ABOUT THIS TASK. The expected answer is the complete listing, reproduced character for character.

INPUT MATERIAL.
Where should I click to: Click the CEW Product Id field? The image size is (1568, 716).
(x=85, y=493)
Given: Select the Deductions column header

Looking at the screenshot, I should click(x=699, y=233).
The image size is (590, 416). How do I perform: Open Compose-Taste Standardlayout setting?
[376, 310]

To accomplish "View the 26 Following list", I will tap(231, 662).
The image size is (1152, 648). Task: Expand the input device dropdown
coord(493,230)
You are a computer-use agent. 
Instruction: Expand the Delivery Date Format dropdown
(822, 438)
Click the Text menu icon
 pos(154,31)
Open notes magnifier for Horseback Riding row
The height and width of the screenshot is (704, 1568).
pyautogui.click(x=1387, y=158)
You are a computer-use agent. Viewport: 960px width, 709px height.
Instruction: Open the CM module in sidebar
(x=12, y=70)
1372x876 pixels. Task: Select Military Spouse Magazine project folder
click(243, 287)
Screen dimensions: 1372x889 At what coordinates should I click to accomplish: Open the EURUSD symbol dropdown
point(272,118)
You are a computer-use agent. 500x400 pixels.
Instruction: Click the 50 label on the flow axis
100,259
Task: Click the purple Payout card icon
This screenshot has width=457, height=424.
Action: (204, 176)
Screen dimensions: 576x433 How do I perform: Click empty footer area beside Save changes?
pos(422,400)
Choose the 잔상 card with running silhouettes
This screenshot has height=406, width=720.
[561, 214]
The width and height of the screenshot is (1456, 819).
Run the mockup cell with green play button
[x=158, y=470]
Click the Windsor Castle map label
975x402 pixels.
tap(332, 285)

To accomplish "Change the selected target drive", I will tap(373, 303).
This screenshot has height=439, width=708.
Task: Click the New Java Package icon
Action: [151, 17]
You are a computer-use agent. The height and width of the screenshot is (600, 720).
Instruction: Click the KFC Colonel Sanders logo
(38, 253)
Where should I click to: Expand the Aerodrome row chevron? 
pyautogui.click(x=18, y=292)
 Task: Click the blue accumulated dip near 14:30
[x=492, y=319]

WRITTEN RESPONSE.
Where should I click to: Click the CEW Product Id field? The image size is (1568, 716).
(x=85, y=493)
Given: Select the Deductions column header

Looking at the screenshot, I should click(x=699, y=233).
The image size is (590, 416). How do I perform: Open Compose-Taste Standardlayout setting?
[376, 310]

To accomplish "View the 26 Following list", I will tap(231, 662).
The image size is (1152, 648). Task: Expand the input device dropdown
coord(493,230)
You are a computer-use agent. 
Instruction: Expand the Delivery Date Format dropdown
(822, 438)
Click the Text menu icon
 pos(154,31)
Open notes magnifier for Horseback Riding row
The height and width of the screenshot is (704, 1568).
pyautogui.click(x=1387, y=158)
You are a computer-use agent. Viewport: 960px width, 709px height.
Instruction: Open the CM module in sidebar
(x=12, y=70)
1372x876 pixels. Task: Select Military Spouse Magazine project folder
click(243, 287)
Screen dimensions: 1372x889 At what coordinates should I click to accomplish: Open the EURUSD symbol dropdown
point(272,118)
You are a computer-use agent. 500x400 pixels.
Instruction: Click the 50 label on the flow axis
100,259
Task: Click the purple Payout card icon
This screenshot has width=457, height=424.
Action: (204, 176)
Screen dimensions: 576x433 How do I perform: Click empty footer area beside Save changes?
pos(422,400)
Choose the 잔상 card with running silhouettes
This screenshot has height=406, width=720.
[561, 214]
The width and height of the screenshot is (1456, 819).
Run the mockup cell with green play button
[x=158, y=470]
Click the Windsor Castle map label
975x402 pixels.
tap(332, 285)

To accomplish "Change the selected target drive", I will tap(373, 303).
This screenshot has height=439, width=708.
Task: Click the New Java Package icon
Action: [151, 17]
You are a computer-use agent. The height and width of the screenshot is (600, 720).
Instruction: Click the KFC Colonel Sanders logo
(38, 253)
Where should I click to: Expand the Aerodrome row chevron? 
pyautogui.click(x=18, y=292)
 Task: Click the blue accumulated dip near 14:30
[x=492, y=319]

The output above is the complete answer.